The Securities and Exchange Commission today announced charges against a Utah-based company, its principal, and several solicitors of the company's securities in an ongoing offering fraud that has already targeted more than 80 individual investors.

The SEC's complaint, filed in federal district court in Salt Lake City, Utah, alleges that, since September 2014, Marc Andrew Tager of Utah and his company, Jersey Consulting LLC, have engaged in the fraudulent offering of unregistered Jersey securities and employed paid telemarketers to raise at least $6 million from investors located across the U.S. None of the telemarketers-Suzanne Aileen Gagnier, Kenneth Stephen Gross, Jeffrey Rowland Lebarton, and Jonathan Edward Shoucair-are registered to sell securities.

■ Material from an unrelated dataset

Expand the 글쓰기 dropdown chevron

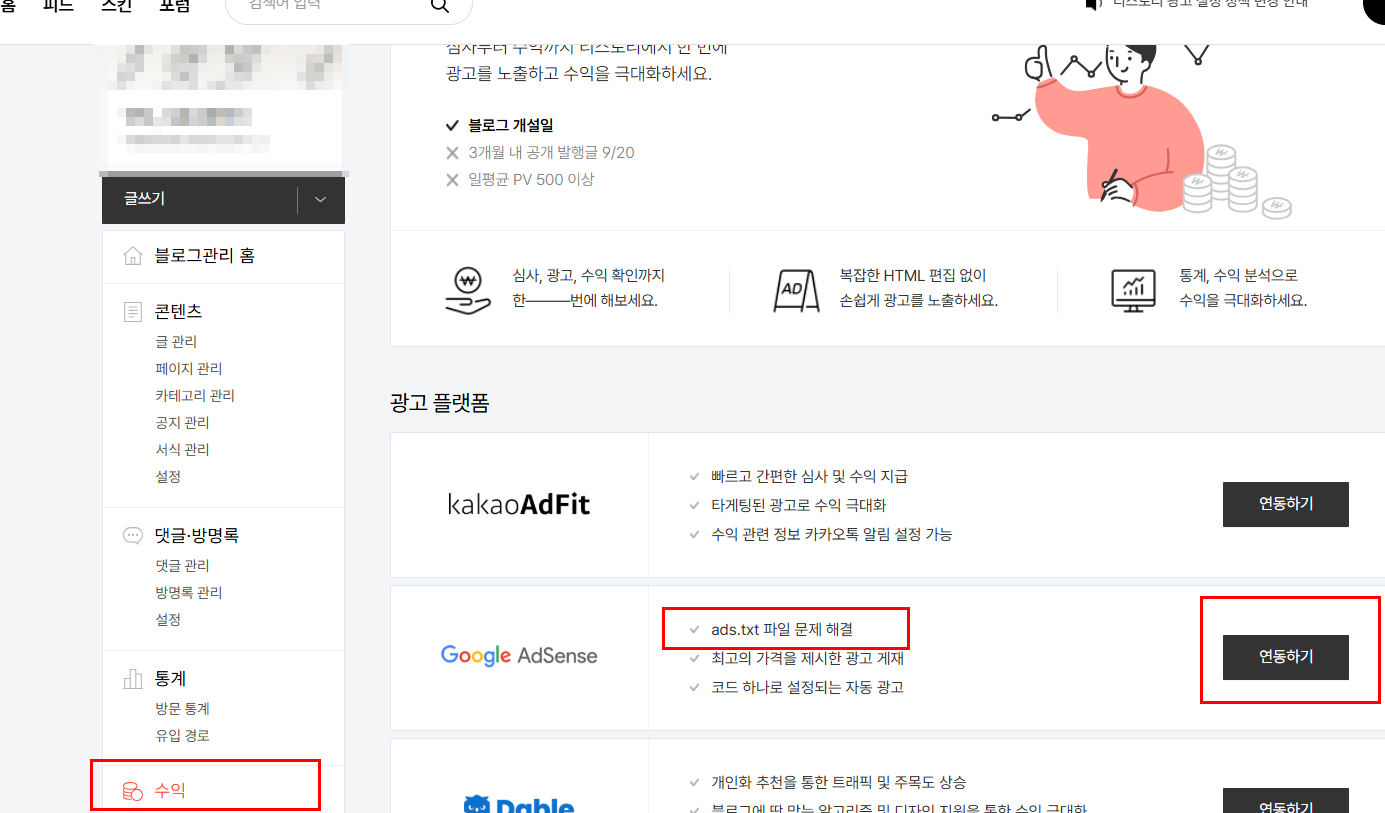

According to the complaint, Jersey investors were promised extraordinary returns of 100% or more within 12 months from the application and licensing of Jersey's "soil remediation" technology, and were misled about the commercial viability of Jersey's technology and Jersey's purported rights to a "mineral rich" claim in Arizona. Jersey in fact had no rights to the claim and its technology was not commercially viable. Jersey also failed to disclose Tager's prior felony conviction and that investor funds were diverted to pay for Tager's personal expenses, including the purchase of a Harley-Davidson motorcycle.

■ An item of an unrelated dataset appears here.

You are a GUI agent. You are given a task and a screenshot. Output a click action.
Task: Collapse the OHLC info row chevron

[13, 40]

The U.S. Attorney's Office for the District of Utah, which conducted a parallel investigation of the matter, announced that Tager and others were indicted on securities fraud, among other criminal charges. Additionally, the Utah Department of Commerce‒Division of Securities, which also conducted a parallel investigation of the matter, announced that it had filed a civil action against Jersey, Tager, and others for violating the antifraud and licensing and registration provisions of Utah law.

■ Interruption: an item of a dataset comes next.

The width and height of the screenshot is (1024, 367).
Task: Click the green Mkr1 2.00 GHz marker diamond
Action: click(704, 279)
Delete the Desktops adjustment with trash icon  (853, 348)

The SEC's complaint, among other things, charges Jersey and Tager with violating Sections 5(a), 5(c), and 17(a) of the Securities Act of 1933 ("Securities Act") and Section 10(b) of the Securities Exchange Act of 1934 ("Exchange Act") and Exchange Act Rule 10b‒5 and Gagnier, Gross, Lebarton, Shoucair with violating Sections 5(a) and 5(c) of the Securities Act and Section 15(a)(1) of the Exchange Act. The complaint also charges Jersey and Tager with aiding and abetting each solicitor's violations of Section 15(a)(1) of the Exchange Act and each solicitor with aiding and abetting Jersey's violations of Section 17(a)(2) of the Securities Act, Section 10(b) of the Exchange Act, and Exchange Act Rule 10b‒5(b). The SEC also named, as relief defendants in its complaint, Jersey Consulting associates Matthew E. Mangum and Matthew, J. Freitas as well as Premier Marketing Solutions, Inc., Equity First Properties Inc., Roxane Marie Gross, and Christine L. Shoucair. The SEC seeks, among other relief, an asset freeze, permanent injunctions, conduct-based injunctions, disgorgement of ill-gotten gains plus prejudgment interest thereon, and civil penalties.

The SEC's investigation was conducted by James Thibodeau of the Salt Lake Regional Office, and the litigation will be led by Amy Oliver and Daniel Wadley. The Commission appreciates the assistance of the U.S. Attorney's Office for the District of Utah, the FBI, the Utah Department of Commerce‒Division of Securities, and the Utah Attorney General's Office.